Please pull out every line of the material that contains the word "coordinates".

[start]

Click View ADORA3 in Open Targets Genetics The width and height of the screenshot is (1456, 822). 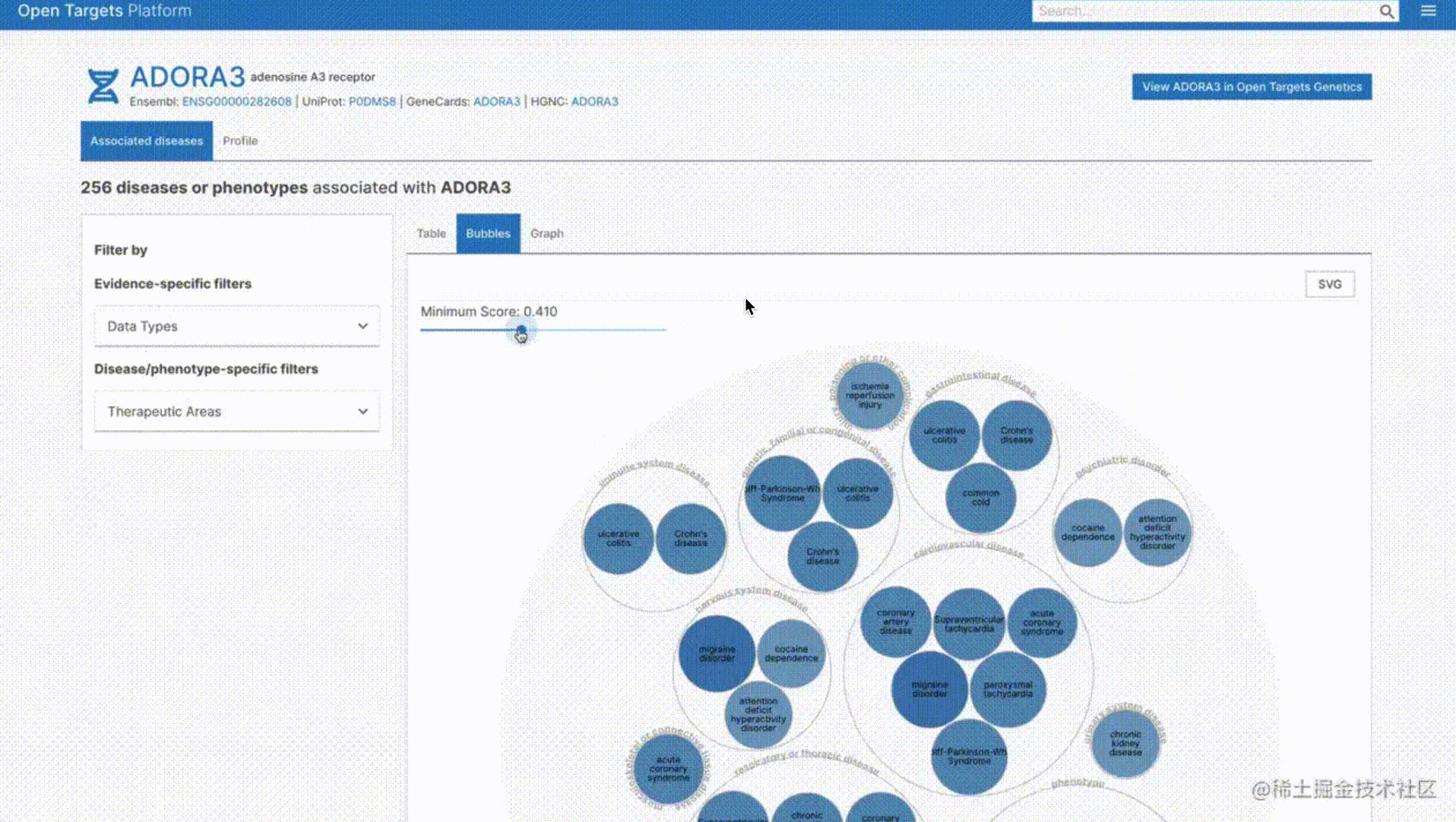point(1252,87)
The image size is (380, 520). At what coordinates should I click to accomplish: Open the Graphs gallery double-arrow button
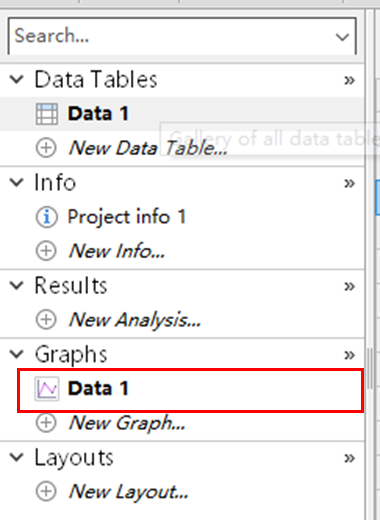[x=349, y=355]
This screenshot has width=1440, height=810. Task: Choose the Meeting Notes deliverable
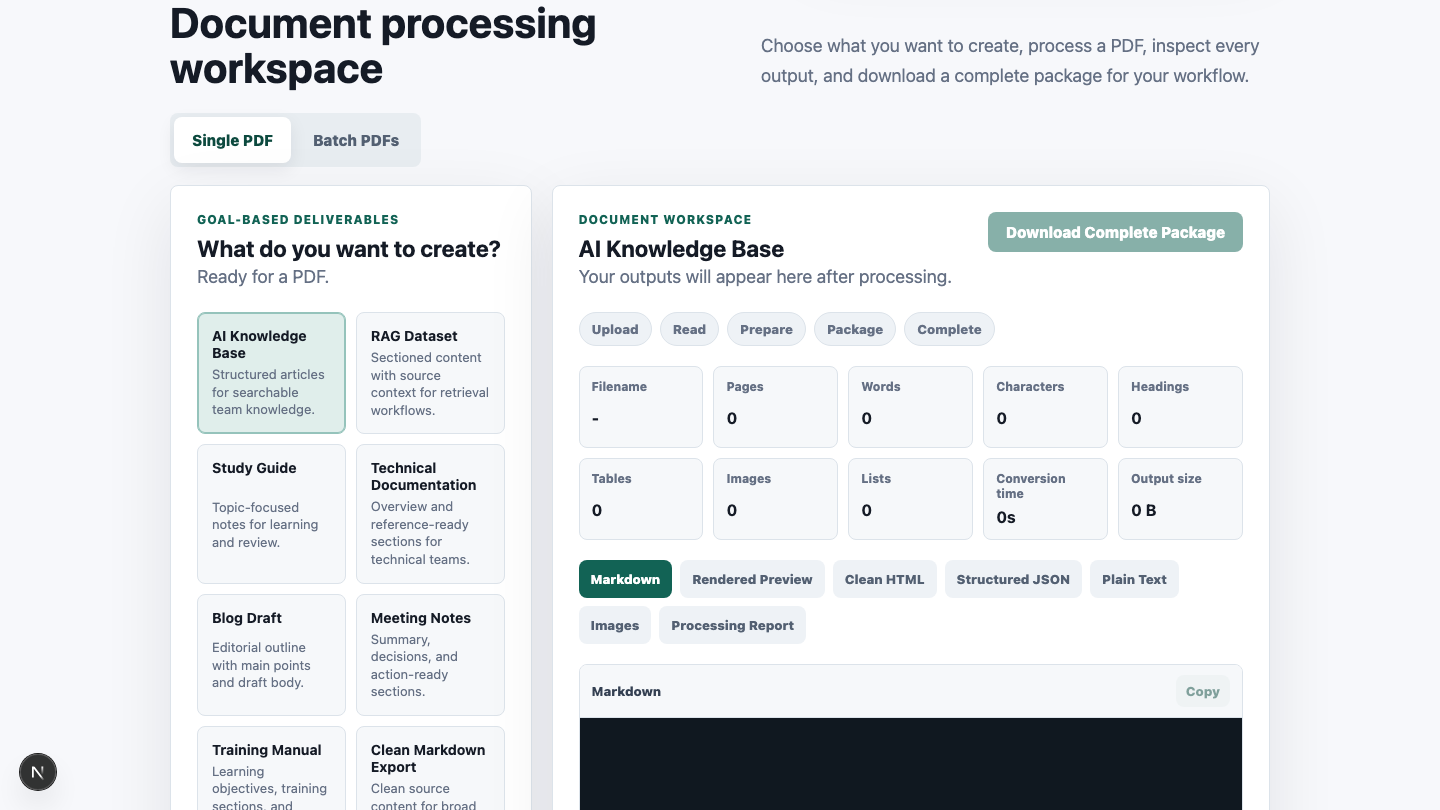(430, 655)
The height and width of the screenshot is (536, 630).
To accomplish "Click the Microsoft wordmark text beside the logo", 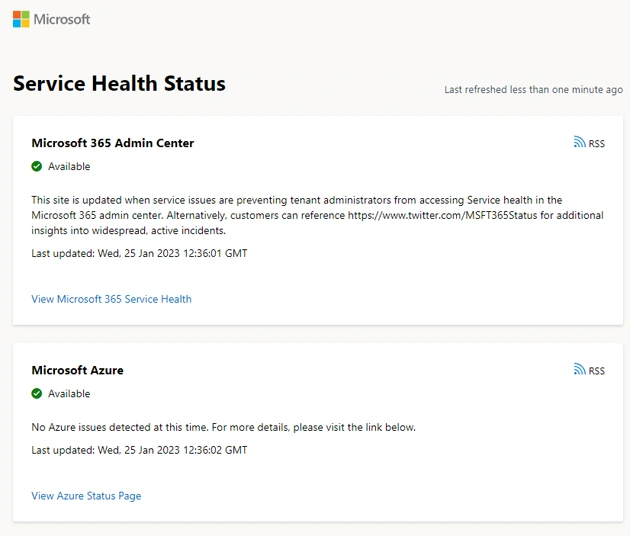I will tap(62, 19).
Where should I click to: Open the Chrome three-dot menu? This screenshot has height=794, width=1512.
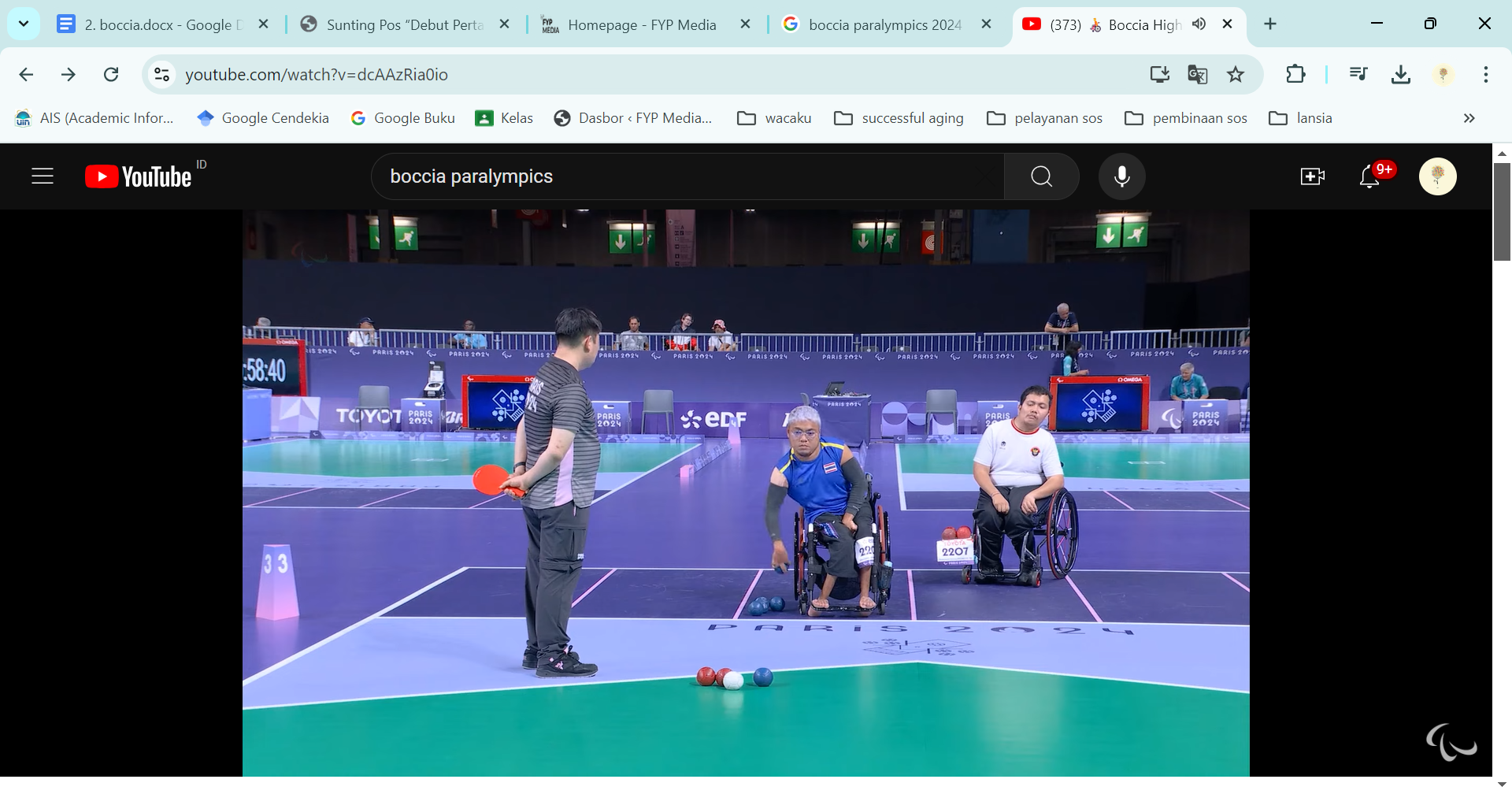tap(1486, 74)
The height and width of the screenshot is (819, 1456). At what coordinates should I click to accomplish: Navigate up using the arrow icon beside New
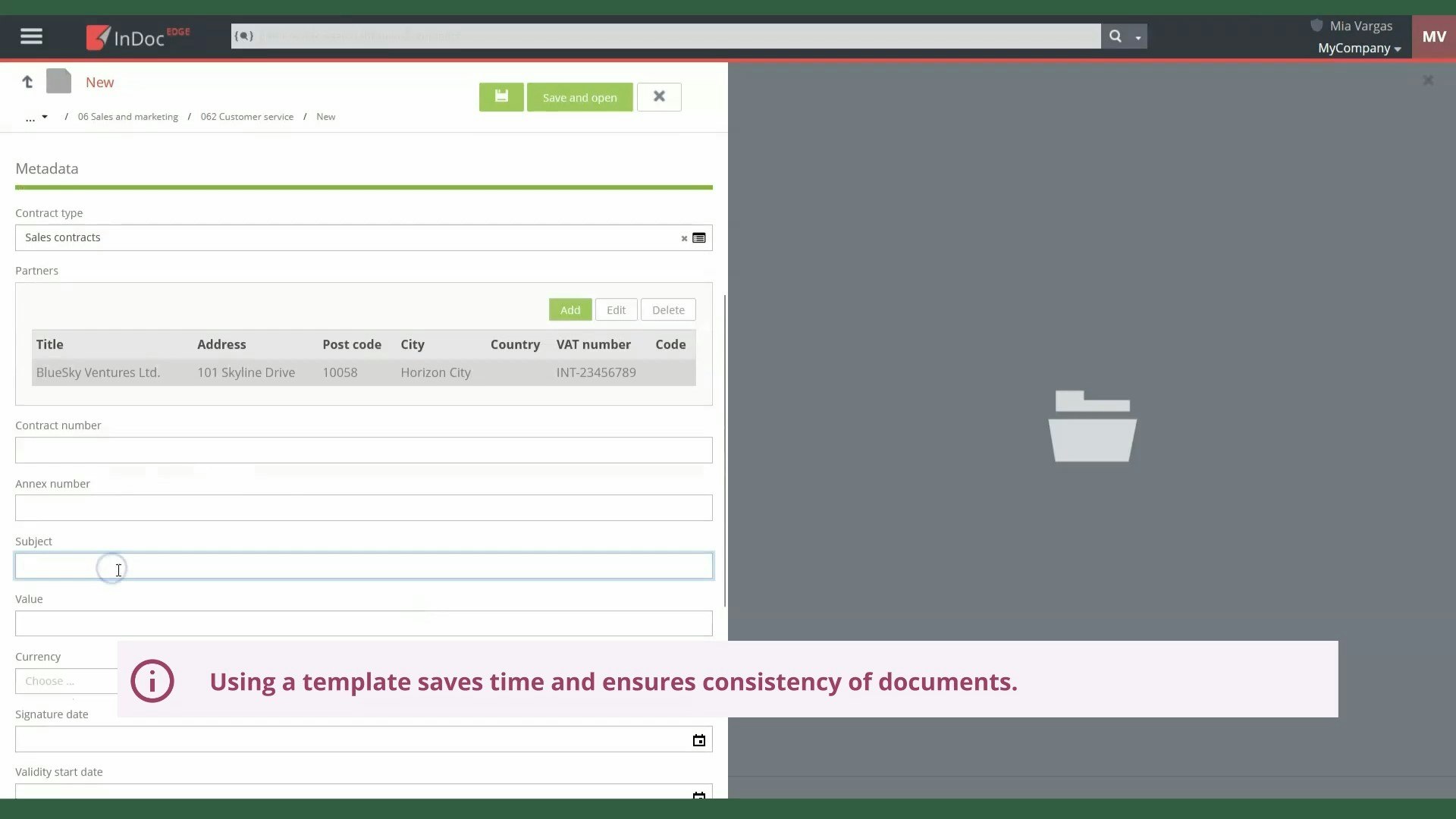coord(27,81)
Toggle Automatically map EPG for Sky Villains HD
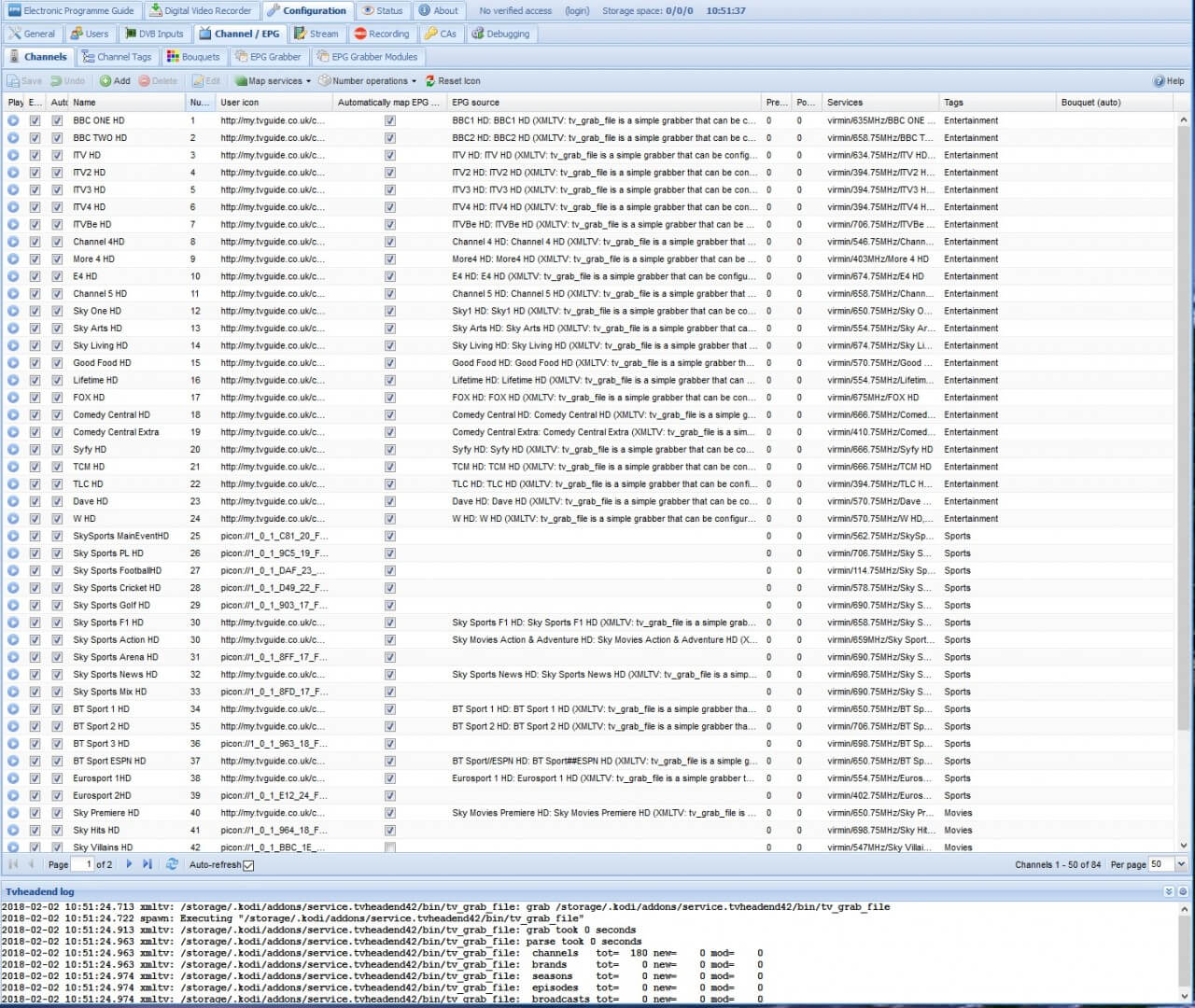 click(x=390, y=847)
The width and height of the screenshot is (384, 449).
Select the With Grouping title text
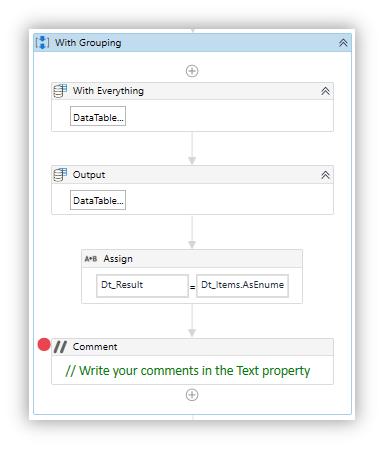pos(88,43)
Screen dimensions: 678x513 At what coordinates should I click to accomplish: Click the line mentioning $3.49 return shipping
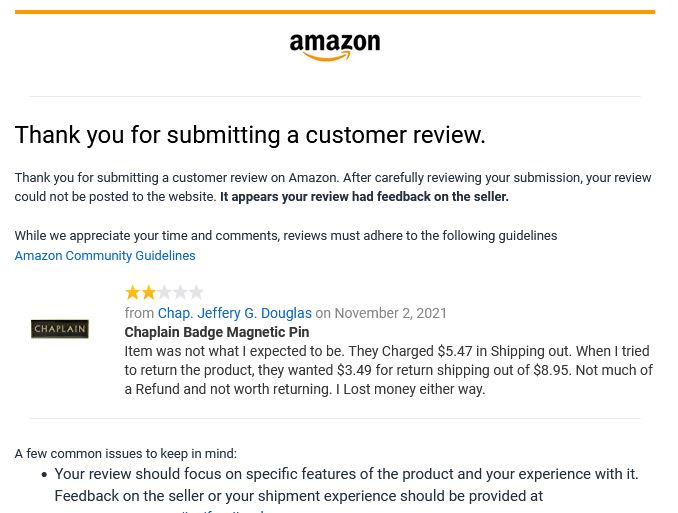coord(389,370)

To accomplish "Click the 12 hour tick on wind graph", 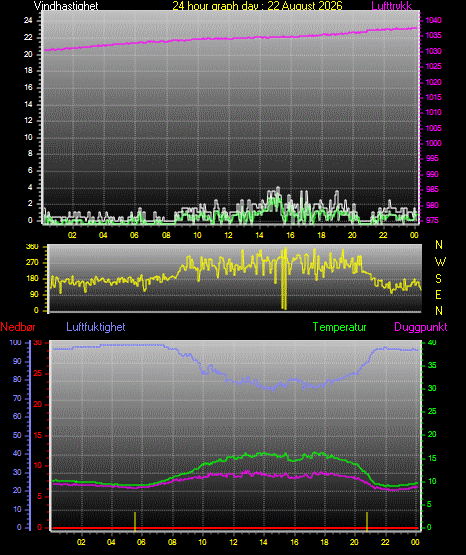I will tap(228, 235).
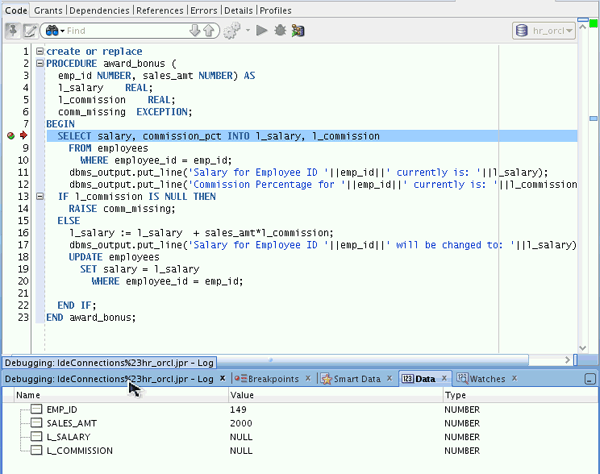Close the Smart Data tab
The height and width of the screenshot is (474, 600).
tap(388, 379)
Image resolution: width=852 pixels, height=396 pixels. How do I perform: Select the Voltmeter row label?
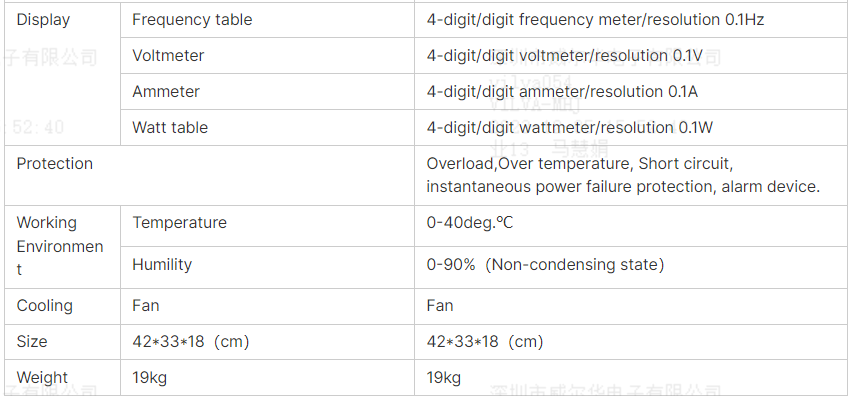[168, 55]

[end]

TASK OUTPUT:
The image size is (380, 520). At what coordinates should I click to accomplish: Open the Graphs gallery double-arrow button
The height and width of the screenshot is (819, 1456). At what coordinates should I click to accomplish: Navigate up using the arrow icon beside New
Screen dimensions: 678x513 At what coordinates should I click to accomplish: Click the line mentioning $3.49 return shipping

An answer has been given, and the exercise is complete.